Il s’écroula au sol. Son estramaçon s’arracha à sa main durant la chute pour glisser sur le sol à hauteur de quelques mètres. Il libéra un râle de frustration, étalé contre le pavé, puis se redressa légèrement, s’appuyant sur ses coudes meurtris pour observer le dénommé vainqueur, un sourire dont coulait un fin filet de sang aux lèvres. On vint lui tendre une main amicale, presque fraternelle, il ne se fit prier et accepta l’aide si aimablement proposée. Il se releva dans un soubresaut et les deux s’observèrent dans le fond des yeux une dizaine de secondes, faisant fi du temps. Le gagnant tapota son épaule simplement vêtue d’une côte de maille en empruntant un ton paternel.

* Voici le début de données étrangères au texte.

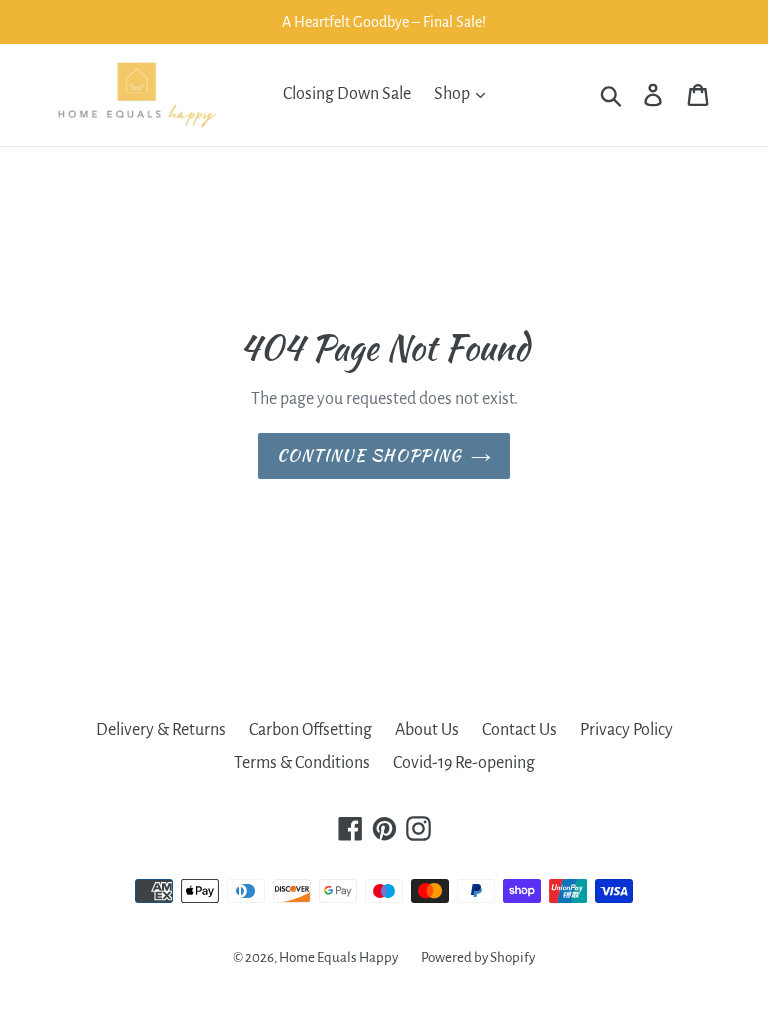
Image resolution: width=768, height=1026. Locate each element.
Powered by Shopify (478, 957)
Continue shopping (369, 455)
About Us (427, 730)
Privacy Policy (626, 730)
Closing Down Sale (347, 94)
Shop (453, 94)
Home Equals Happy (338, 957)
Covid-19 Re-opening (464, 763)
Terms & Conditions (302, 763)
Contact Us (519, 730)
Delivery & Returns (161, 730)
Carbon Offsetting (310, 730)
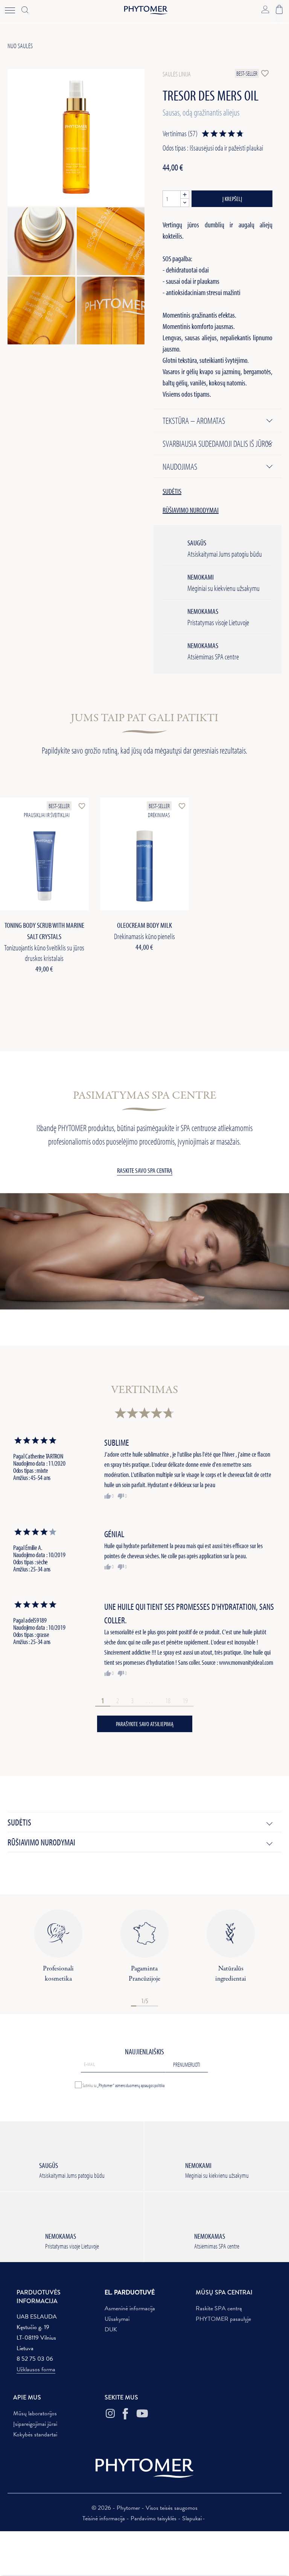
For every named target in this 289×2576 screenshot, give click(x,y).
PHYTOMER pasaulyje (223, 2318)
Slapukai (192, 2518)
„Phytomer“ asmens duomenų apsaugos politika (130, 2085)
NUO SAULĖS (20, 45)
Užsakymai (117, 2318)
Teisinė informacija (104, 2518)
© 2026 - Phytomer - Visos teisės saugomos (144, 2507)
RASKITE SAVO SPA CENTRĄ (144, 1170)
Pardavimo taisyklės (154, 2518)
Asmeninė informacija (130, 2308)
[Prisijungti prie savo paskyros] (265, 8)
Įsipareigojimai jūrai (35, 2423)
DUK (111, 2329)
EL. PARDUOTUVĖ (130, 2292)
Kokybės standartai (35, 2434)
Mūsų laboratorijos (35, 2413)
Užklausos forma (36, 2369)
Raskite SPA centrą (219, 2308)
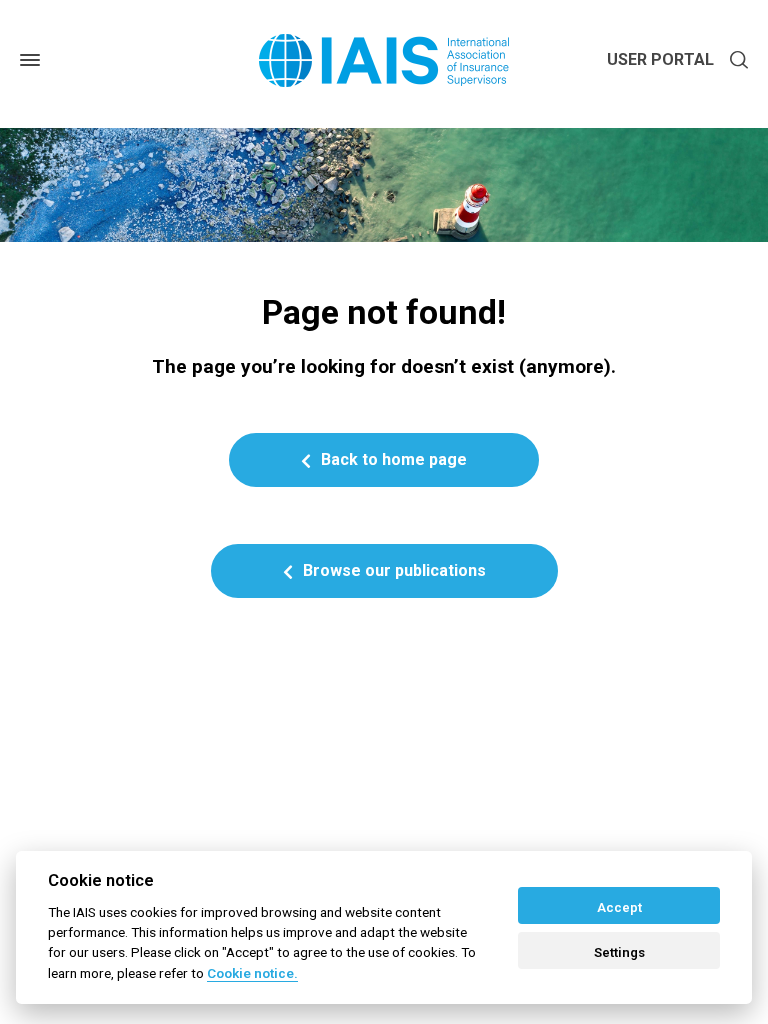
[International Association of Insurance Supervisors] (384, 60)
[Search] (735, 60)
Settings (619, 952)
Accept (619, 907)
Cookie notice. (252, 973)
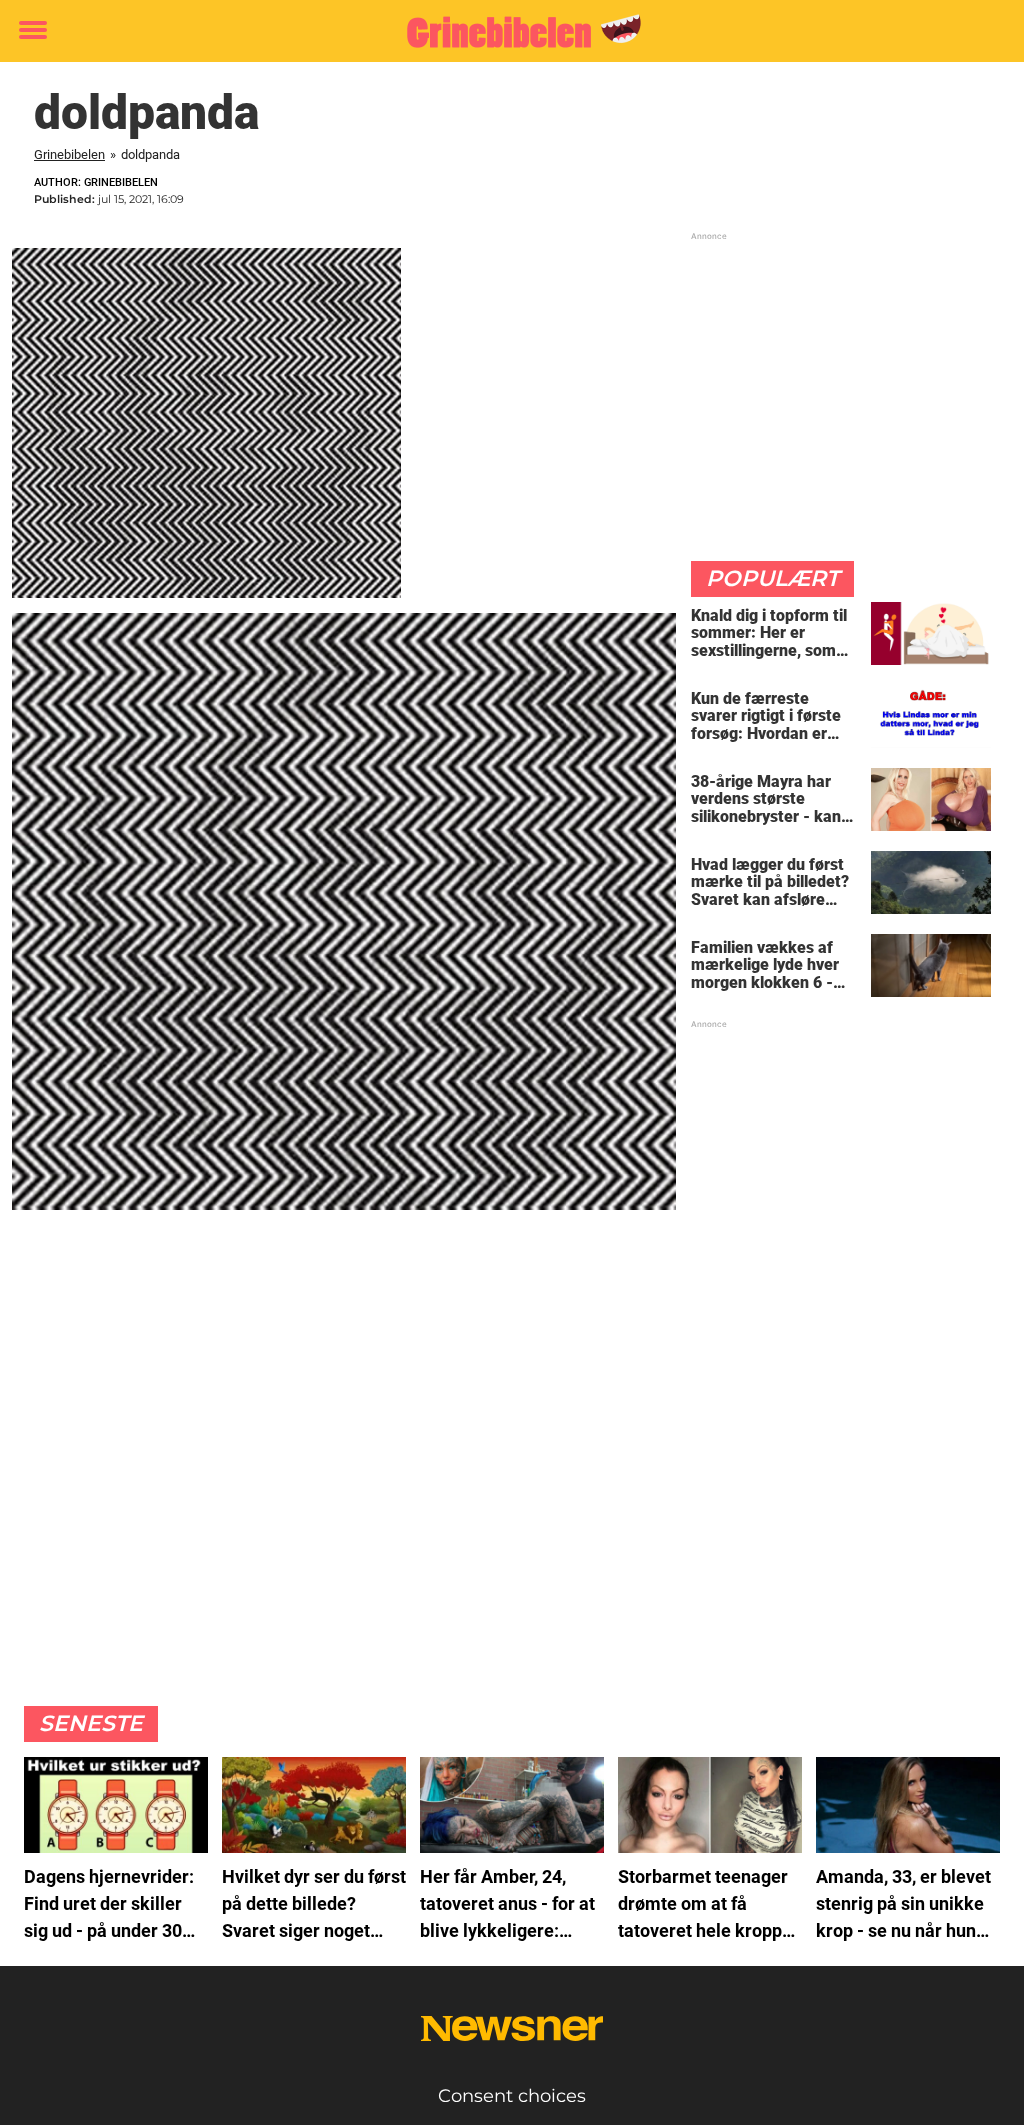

« Tu t’es bien débrouillé, mais veille à ne pas ouvrir ta défense inconsidérément. On se revoit demain à l’aube.
- Entendu. »
L’un était âgé, portant une barbe centenaire. Les traits durs et pourtant avenants, son armure laissait paraître sa dévotion auprès de la Très Sainte. La figure typique du vétéran qui n’a plus rien à apprendre mais tout à transmettre. Chose qu’il faisait avec plaisir auprès de ce cher Vadrelan, au minois fugace voire teigneux. Ce dernier récupéra sa magnifique arme puis repartit en direction de la Flèche, située à cinq minutes de marche du terrain d’entraînement. Il bouillait intérieurement, mais le respect venait altérer cette hargne caractéristique. Jeune, nul n’était pourtant capable de le battre, si bien qu’il songea fut une époque à se proposer comme Champion de la Matriarche. Et pourtant, l’adversaire qu’il affrontait ces derniers jours l’envoyait inlassablement au tapis pour goûter les saveurs de la pierre. Légèrement frustrant et pourtant si exaltant, se mesurer à un tel héros était pour lui un excellent moyen de s’améliorer. Un jour, peut-être sera-t-il comme lui. Un jour peut-être, car il n’avait rien du Paladin. Vie dévouée à la danse des armes, il dépassait presque quiconque dans le domaine ; mais n’était pas des plus performants dans les autres.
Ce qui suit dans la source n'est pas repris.